While it has been established that women are good at multi-tasking and can conveniently juggle many aspects of their lives effectively without allowing any part suffer, they are still viewed through the narrow minded lens of culture and religion that makes it a standard that they be treated less than their male counterparts in the workplace and in decision making.
It is a fact that many women make the world balanced by juggling life’s demands and challengers associated with the feminine gender while pulling their weight professionally; yet, they are still considered inferior and less than the men in the workforce.
Across the continent, various pointers reveal that despite advocacies, women still have a lot of challenges to surmount in the work place to achieve equality and parity. These challenges cut across various sectors and are proving difficult to crush in many organisations though, some women are lucky to find themselves in institutions where ability supersedes gender.

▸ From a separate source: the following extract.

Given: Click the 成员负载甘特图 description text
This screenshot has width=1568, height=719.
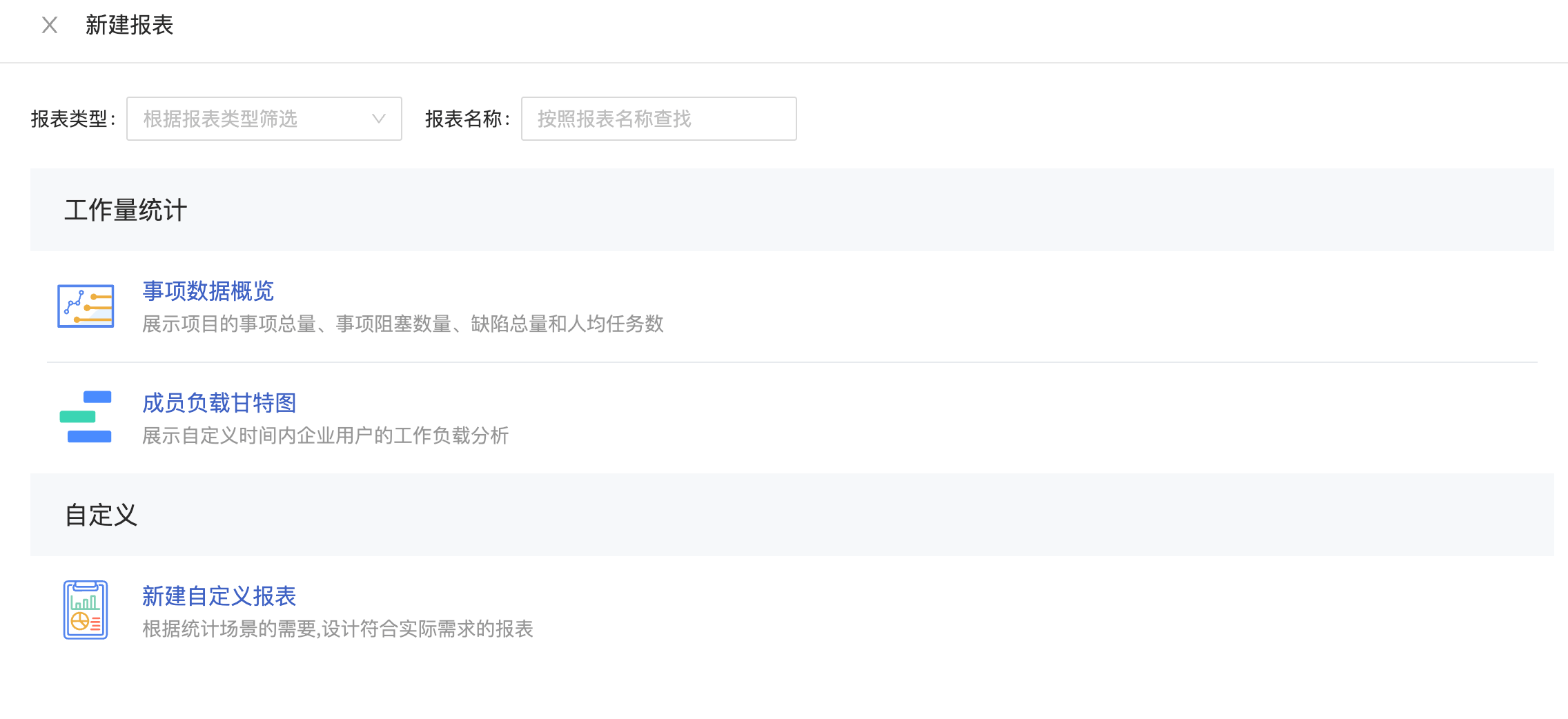Looking at the screenshot, I should (x=325, y=435).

In some climes, the average woman is more educated than the men. For instance, in America, it has been established that the average woman is much more educated than the men as they have over the decades earned more bachelor’s degrees, master’s degrees, and doctoral degrees than men. Yet, many of them still earn less than their male counterparts. This disparity in pay check is a major pointer to the fact that in spite of civilisation, gender inequality is still the norm even in developed countries of the world.
In Africa, women are expected to naturally take low income jobs irrespective of their qualification and abilities because it is believed that they have no responsibility, cannot manage finances and are usually dependent on men.

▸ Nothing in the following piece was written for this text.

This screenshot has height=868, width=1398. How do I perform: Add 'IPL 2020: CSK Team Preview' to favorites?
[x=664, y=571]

This is why young men and even women quickly stigmatise a woman that seems not to live by this norm; they are labeled whores or play things to their bosses or other men because there is a cultural belief that women cannot achieve anything on their own.
A woman that drives a car is often assumed to have been given the car by her husband or a lover. A woman that looks good is seen as definitely having a man taking care of her. This myopic belief is a strong enabler of gender inequality. This also accounts for victimisation or bad treatment of women.

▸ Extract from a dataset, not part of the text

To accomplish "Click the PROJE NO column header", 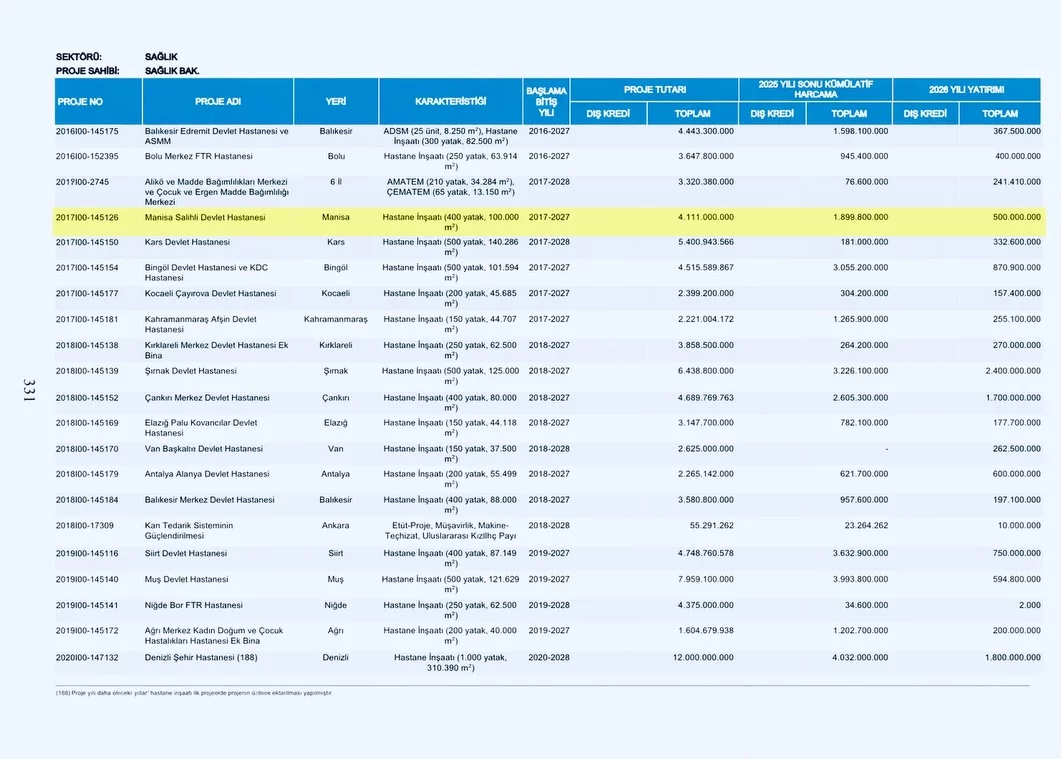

Subtle harassment that comes in form of a joke and sexual harassment is one of the challenges women face in the workplace and an indicator of gender inequality. While advocacy and different movements have helped to put this on the consciousness of people, many do not still believe that some acts are harassments and expect women to laugh.
A survey conducted by a nonprofit organisation, Stop Street Harassment, in January 2018 found that 38 per cent of women have experienced sexual harassment in the workplace, and 81 per cent reported experiencing some form of sexual harassment in their lifetime, including verbal or physical assault.
Research has also established that women are promoted less often than their male counterparts across the board despite having required qualification. It is said that women aren’t moving into higher-up executive type roles because there is a dearth of female role models in the workplace. This makes it look like moving into a leadership role for women is unattainable.
Inequality is a complex problem which is enabled by various factors and continues to thrive because religion, culture and patriarchy have made it entrenched in all areas of life. People defend it pervasively and give excuses for why it thrives, including those who are at the receiving end of its damage. Inequality is a major roadblock in the journey towards social justice and real development which needs to be uprooted for the society to attain its potentials in development.